Every remake is inescapably also an innovation, but not every innovation counts as art. All the spiffy desaturated color in the world, plus the mostly wasted gifts of cinematographer Chris Doyle (who shot most of Wong Kar-Wai’s movies and is an ideal interpreter for Hitchcock’s fast-cutting shooting style), plus Danny Elfman’s re-scoring of Bernard Herrmann’s screechy strings, plus a cast transparently picked for its Gen-X appeal, won’t add up to a movie unless the creator has something of his own to say. Joseph Stefano’s mildly tinkered-with screenplay is still so patently a creature of its time that the cast sounds as though it’s reciting from a dated stage play dusted off by a superannuated acting coach. The actors appear to be completely adrift in a project that has no guiding conception. Viggo Mortensen interprets Marion’s lover, Sam, as a Texas lug with a near-presidential habit of laying his hands on forbidden fruit, while Julianne Moore, in the Vera Miles role as the dead woman’s worried sister, plays her as a ball-busting superbitch. Only William H. Macy, as the hard-working private eye Arbogast, who meets his fate while trying to call on Mother Bates, plays his part straight. But with his baby-blue eyes and chipmunk cheeks and no apparent brief from his director, Macy lacks the faintly sinister menace of Martin Balsam that so nimbly threw moviegoers’ suspicions off track.

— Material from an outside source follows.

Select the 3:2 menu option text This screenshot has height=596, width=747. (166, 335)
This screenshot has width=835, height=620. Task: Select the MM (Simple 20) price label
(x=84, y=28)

Van Sant’s most serious gaffe is to saddle his two leads with a snappy, up-to-the-minute sexuality that vacuums all the mystery out of them. For all Hitchcock’s professed detachment from his characters, there is much of him in both Marion Crane and Norman Bates. Not to mention Norman’s mother, who, to judge by Donald Spoto’s sympathetic but candid biography of Hitchcock, is a hysterical distillation of the director’s own demanding and intrusive parent. It’s no accident that Hitchcock’s medium was horror, a genre not known for its benign treatment of women. Yet Janet Leigh’s Marion Crane was more than a pair of pointy C-cups waiting to be savaged with the sadism that awaits every compromised Hitchcock heroine. Her huge eyes were dark with Hitchcock’s Catholic guilt, and a quiet despair that both drew Norman to her and marked her as a candidate for his stuffed-bird collection.